Types of data considered personal in Russia
Personal data is any information directly or indirectly related to an individual identified or identifiable based on such information (personal data subject).
National laws regulating collection and use of personal data
Data protection (privacy) laws in Russia include:
- Strasbourg Convention for the Protection of Individuals with Regard to Automatic Processing of Personal Data 2005 (Strasbourg Convention);
- Federal Law No. 152-FZ on Personal Data 2006 (Personal Data Protection Act);
- Federal Law No. 38-FZ on Advertisement 2006.
The Personal Data Protection Act constitutes the backbone of Russian privacy laws. The main supervising authority is the Federal Service for Supervision of Communications, Information Technology and Mass Media (Roskomnadzor).

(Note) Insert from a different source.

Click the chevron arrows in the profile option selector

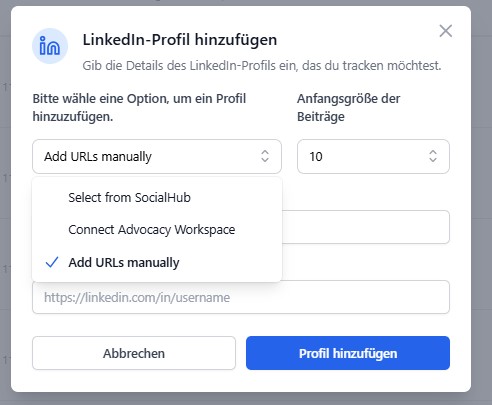pos(265,156)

Russian requirements to data localization
Data localization or data residency principle requires that all data related to Russian citizens be stored inside Russian Federation. According to article 18 of the Russian Personal Data Protection Act, data residency principle is bound to a foreign legal entity, if only it collects data directly within the boundaries of the Russian Federation. If personal data was received from another legal entity, the data localization principle is not applicable. Obtaining consent of a person to store his/her personal data outside Russian Federation does not exclude the data localization principle. The data localization requirement only applies to personal data of Russian citizens. If it is not possible to determine citizenship, then all data collected within the boundaries of the Russian Federation shall be localized.
Application of data localization and Russian data protection (privacy) laws to foreign legal entities
Data localization and other requirements of the Russian data protection (privacy) laws may apply to a foreign legal entity even if it has no office in Russia, but its activity is connected with Russia. The connection of a legal entity’s activity with Russia may be identified by the following:
- Using Russian domain names (.ru, .рф., .su, .москва., .moscow, etc.);
- Website has been localized into Russian (except automatic translation) and one of the below is also true:
а) payment in RUB;
b) goods can be delivered to Russia, services or content can be used in Russia;
c) advertisement in the Russian language;
d) other evidence that the website owner plans to sell on the Russian market.
Maximum fine for breach of data protection (privacy) laws in Russia amounts up to 75,000 RUB (around 1100 EUR) and may be accompanied by website blocking.